Importantly, Rapid Re-Housing is more than a financial assistance program; it comes with the expectation that the client will engage with support services. However, the support services have no expectation of engagement in treatment, compliance or mandated service pathways. Like Housing First, Rapid Re-Housing is offered through a harm reduction philosophy, in a non-judgmental fashion and from a client-centered position.
Rapid Re-Housing is almost exclusively delivered through scattered site apartments. Participants sign a standard tenancy agreement. Nowhere in the lease does it stipulate that an individual has to participate in programming or will be evicted. For all intents and purposes, the housing is permanent. So long as the individual follows the lease and pays their rent they have the same security of tenure as any other renter.
Rapid Re-Housing also features structured case planning with goal identification and an action plan put into place to assist with reaching these goals. Compared to Housing First, Rapid Re-Housing clients are usually more able to engage in the process of goal identification and attainment quicker given their acuity is not as high and their time spent homeless has not been chronic.
It is best if people gain access to Rapid Re-Housing through a coordinated access function within a community. This will ensure the best fit of mid-range acuity clients to the appropriate intervention. It should weed out those clients that would be better served through a more intensive and longer-term intervention like Housing First. It should also week out those individuals and families that ultimately can resolve their own homelessness without case management supports of any kind (which make up the majority of people in any community).

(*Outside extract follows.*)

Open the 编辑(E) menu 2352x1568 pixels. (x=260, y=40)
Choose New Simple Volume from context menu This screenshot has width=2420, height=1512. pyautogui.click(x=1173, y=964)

When I set up evaluation frameworks for Rapid Re-Housing, I tend to look for a housing stability rate in the 90% range. Like Housing First, I also want to focus some attention on decreasing acuity over time and improved quality of life as a result of the intervention.
There are certain things that Housing First and Rapid Re-Housing both are not. First of all, Housing First is NOT “housing only”. I would posit that in most instances getting people housed is relatively easy compared to the hard work of supporting them to stay housed.
Neither Housing First nor Rapid Re-Housing are a fad. They each are proven to be successful when practiced in a certain manner with a specific client group.
There is no such thing as a “sober” or “dry” Housing First or Rapid Re-Housing program. Participants may choose to abstain, but abstinence cannot be a pre-requisite for program participation.
There is no such thing as a transitional housing program that is Housing First or Rapid Re-Housing because one of the core elements of both interventions is that the housing that people secure is permanent.
Neither Housing First nor Rapid Re-Housing are the only forms of effective housing interventions. There are plenty of good approaches to helping homeless individuals and families access housing that I have seen in my travels that seem to demonstrate positive outputs. Organizations and communities should feel compelled to call these programs something that they are not.
Neither Housing First nor Rapid Re-Housing “fix” or “heal” people. The job in Housing First and Rapid Re-Housing is to support the individual access and maintain housing regardless of their history or life issues. Both acknowledge that people may still have active addictions, compromised mental wellness, difficulties budgeting, issues with impulse control, problematic social behaviors, physical ailments, etc. – yet people with these or any other life issues can have the issues and have a life without any future homelessness.